I’m not sure why, but tourists have been on my mind a lot in the past 10 minutes. (So instead of getting some sleep I write a post about it) I grew up in a tourist town, Virginia Beach, VA. It’s not as big as Washington, D.C., but it have over 440,000 people living there. The city’s economy relied on two things: the massive military presence in the area and tourism. I never went down to the beach much because it was covered in tourists. All along the boardwalk there were shops selling cheap touristy crap and parking was a nightmare. We kind of looked down on tourists. They were like babies that didn’t know anything and made a mess. Admittedly this is kind of a stupid attitude to have when the tourists are bringing in money to support your town, but we still did not respect them. Some people tolerated them, others wished they’d go home. I still feel most people think this about tourists all over the world, at least initially.
I was twelve when I first traveled out of the US. The trip took me to Germany, Austria, Switzerland, and Lichtenstein. The year was 2000 so traveling as an American was a lot easier. The terrorist attacks of 9-11 were a year away and we had not yet started invading other countries at will. Nevertheless, I was fearful of appearing as a loud, ignorant, spoiled American. During the trip I trended to stay quiet and isolated myself from the tour group whenever possible. Unfortunately, a lot of the people in the tour group were loud and obnoxious. I remember taking a carriage ride up to Neuschwanstein Castle and over hearing another group of Americans complaining that they could walk faster than the horse pulled the carriage up the hill. (Then get your fat ass out of the carriage and walk!) I also remember that a lot of the people in the tour group would walk up to natives and automatically start asking questions in fast English. Yes, English is a lingua franca for most of Europe, but I felt this was still rude. How would you feel if a stranger came up to you and started frantically speaking in a foreign language without warning? There are people in the US that love to say “if someone is going to come here, they need to learn the language!” Mostly they are talking about Hispanics immigrating from South America, but I’ve always wondered if these people felt the same applied to them if they visited another country. (Most likely not because I find the people who get upset about these types of things seldom travel outside of their town and are very xenophobic)
That first trip was quite a learning experience. I have since traveled to Europe three times. All three times were when America was under Bush and after the invasion of Iraq, so I had to tread lightly (Despite supporting neither). In order to avoid that horrible American tourist stereotype I developed some personal guidelines for how I act when I’m in another country:
- First off, and most importantly, I try to be humble. I am in another person’s country and home, I don’t tell them how things should be.
- I tend to try and listen more and talk less. I find people really appreciate when someone stops to listen to what they have to say.
- If I need help, I at least make an attempt to speak their language. I know I will butcher it, but I’ve found most people are amazed you even bothered in the first place. When you are open about your ignorance, but give it an honest try, you’ll find most people speak English and are more than happy to help you.

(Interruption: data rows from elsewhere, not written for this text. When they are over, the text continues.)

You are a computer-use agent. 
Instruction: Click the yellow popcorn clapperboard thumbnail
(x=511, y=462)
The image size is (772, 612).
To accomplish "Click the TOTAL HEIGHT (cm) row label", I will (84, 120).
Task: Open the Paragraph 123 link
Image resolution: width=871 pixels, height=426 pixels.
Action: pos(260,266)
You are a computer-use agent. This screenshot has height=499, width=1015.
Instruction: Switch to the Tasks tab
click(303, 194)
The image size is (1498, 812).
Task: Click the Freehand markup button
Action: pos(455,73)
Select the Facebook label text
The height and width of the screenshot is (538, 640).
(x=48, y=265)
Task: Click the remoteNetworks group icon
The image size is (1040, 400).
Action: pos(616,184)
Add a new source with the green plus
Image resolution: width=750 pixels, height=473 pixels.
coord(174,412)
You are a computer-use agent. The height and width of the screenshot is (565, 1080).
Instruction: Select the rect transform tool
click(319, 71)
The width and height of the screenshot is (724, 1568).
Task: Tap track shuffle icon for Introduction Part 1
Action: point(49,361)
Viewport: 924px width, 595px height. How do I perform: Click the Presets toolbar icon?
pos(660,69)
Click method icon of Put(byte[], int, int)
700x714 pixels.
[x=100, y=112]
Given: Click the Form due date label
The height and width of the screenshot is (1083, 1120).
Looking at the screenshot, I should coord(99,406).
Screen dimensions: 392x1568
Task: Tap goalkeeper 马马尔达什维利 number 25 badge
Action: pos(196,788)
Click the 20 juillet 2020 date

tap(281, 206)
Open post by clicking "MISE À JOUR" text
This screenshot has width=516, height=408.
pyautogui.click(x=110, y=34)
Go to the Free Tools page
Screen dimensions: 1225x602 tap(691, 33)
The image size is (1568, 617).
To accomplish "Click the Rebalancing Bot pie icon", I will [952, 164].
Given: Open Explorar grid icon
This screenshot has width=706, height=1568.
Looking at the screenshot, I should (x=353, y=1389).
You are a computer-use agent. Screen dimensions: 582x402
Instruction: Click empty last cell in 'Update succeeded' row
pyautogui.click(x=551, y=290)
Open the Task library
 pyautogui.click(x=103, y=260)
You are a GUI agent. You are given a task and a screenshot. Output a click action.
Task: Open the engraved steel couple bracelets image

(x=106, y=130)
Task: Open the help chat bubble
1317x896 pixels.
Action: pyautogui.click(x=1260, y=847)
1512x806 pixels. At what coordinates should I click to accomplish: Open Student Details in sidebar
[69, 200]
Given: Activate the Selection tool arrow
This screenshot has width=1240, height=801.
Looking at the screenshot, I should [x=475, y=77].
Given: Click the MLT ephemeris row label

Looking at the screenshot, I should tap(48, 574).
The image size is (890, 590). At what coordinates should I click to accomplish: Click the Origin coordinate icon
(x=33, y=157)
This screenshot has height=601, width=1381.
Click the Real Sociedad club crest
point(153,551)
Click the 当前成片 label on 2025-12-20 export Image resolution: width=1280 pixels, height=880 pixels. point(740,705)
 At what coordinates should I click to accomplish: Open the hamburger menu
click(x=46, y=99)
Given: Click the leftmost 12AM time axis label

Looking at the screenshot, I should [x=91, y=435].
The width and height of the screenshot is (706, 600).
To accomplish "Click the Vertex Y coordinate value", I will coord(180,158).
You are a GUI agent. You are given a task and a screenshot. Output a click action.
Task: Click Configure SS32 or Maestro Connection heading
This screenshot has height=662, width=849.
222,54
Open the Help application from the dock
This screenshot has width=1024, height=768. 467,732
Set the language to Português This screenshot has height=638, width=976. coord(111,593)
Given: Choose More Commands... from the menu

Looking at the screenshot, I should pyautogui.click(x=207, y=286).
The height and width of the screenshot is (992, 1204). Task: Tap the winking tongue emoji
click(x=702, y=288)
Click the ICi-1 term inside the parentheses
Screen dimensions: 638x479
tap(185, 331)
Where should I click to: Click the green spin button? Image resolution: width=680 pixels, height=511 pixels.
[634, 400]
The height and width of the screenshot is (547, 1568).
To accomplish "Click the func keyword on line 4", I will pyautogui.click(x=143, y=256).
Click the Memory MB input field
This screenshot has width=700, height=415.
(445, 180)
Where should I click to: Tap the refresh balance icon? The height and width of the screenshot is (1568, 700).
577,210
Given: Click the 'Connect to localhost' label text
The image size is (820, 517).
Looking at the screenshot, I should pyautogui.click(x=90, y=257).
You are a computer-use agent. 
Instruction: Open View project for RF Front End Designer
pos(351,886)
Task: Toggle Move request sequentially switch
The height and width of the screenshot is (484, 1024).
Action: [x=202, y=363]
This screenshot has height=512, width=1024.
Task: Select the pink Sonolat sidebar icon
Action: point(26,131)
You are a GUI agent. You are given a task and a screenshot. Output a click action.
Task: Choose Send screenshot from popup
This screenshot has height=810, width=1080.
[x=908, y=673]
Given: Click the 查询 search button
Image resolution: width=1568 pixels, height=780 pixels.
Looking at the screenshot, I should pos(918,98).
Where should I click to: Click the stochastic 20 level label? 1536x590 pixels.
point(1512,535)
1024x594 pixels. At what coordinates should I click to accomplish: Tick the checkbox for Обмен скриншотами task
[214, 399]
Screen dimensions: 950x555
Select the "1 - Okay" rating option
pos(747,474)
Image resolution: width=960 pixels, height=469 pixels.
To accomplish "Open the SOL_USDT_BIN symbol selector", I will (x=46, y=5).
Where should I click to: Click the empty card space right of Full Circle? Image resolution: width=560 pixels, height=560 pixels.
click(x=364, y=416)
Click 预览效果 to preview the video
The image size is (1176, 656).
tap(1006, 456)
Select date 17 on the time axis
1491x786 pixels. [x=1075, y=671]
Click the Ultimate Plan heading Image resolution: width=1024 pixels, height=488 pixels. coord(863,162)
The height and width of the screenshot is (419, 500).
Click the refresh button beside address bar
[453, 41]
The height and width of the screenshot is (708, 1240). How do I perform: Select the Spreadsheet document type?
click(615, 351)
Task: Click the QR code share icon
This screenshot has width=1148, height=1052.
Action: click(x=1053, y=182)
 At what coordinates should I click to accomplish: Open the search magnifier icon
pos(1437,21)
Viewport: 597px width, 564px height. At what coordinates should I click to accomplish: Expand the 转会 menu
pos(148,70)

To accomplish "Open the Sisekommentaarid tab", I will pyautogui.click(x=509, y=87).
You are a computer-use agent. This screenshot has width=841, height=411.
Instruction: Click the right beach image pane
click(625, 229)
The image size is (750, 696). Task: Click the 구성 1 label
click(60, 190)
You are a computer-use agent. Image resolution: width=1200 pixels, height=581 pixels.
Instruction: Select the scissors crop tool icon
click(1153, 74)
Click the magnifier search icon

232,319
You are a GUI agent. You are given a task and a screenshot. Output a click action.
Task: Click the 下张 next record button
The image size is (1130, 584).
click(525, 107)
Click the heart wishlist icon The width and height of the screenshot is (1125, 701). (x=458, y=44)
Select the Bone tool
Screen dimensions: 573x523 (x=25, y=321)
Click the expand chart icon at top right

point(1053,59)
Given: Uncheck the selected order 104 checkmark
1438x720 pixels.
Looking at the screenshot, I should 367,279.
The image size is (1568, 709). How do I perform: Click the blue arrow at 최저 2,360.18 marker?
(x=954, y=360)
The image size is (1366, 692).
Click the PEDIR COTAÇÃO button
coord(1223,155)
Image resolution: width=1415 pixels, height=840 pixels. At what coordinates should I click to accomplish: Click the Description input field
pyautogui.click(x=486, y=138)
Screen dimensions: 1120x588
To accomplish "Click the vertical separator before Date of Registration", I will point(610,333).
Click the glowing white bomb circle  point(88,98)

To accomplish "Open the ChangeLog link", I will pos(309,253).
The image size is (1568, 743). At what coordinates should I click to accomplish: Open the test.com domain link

- I try and take as little as possible. Traveling around Europe is not like being on an all-you-can-eat cruise ship, nor is it just a giant theme park. These are people’s homes. Don’t make a mess, take only what you need, and be polite.
- Don’t complain about how things are different. If there is one thing I can’t stand, it’s hearing my fellow American tourists complain about the lack of creature comforts everywhere. So your room doesn’t have air conditioning and they don’t put ice in your coke, deal with it.
- Try the local foods, even if they may sound weird. I’ve been on trips where all the other people in the tour group wanted was American food. You get that all the time in America! We’re in another country! Try something new!
- Lastly, I try not to look overly like a tourist. I know this is superficial and impossible to completely hide, but I try to minimize how much I stand out. Most tourists are easy to point out. Their clothes don’t match what the natives are wearing, they have a camera out all the time, they’re wearing sneakers or a baseball cap, and they often have some type of fanny/belt pack. I find a simple backpack looks a lot less suspicious and can hold a lot more of your stuff.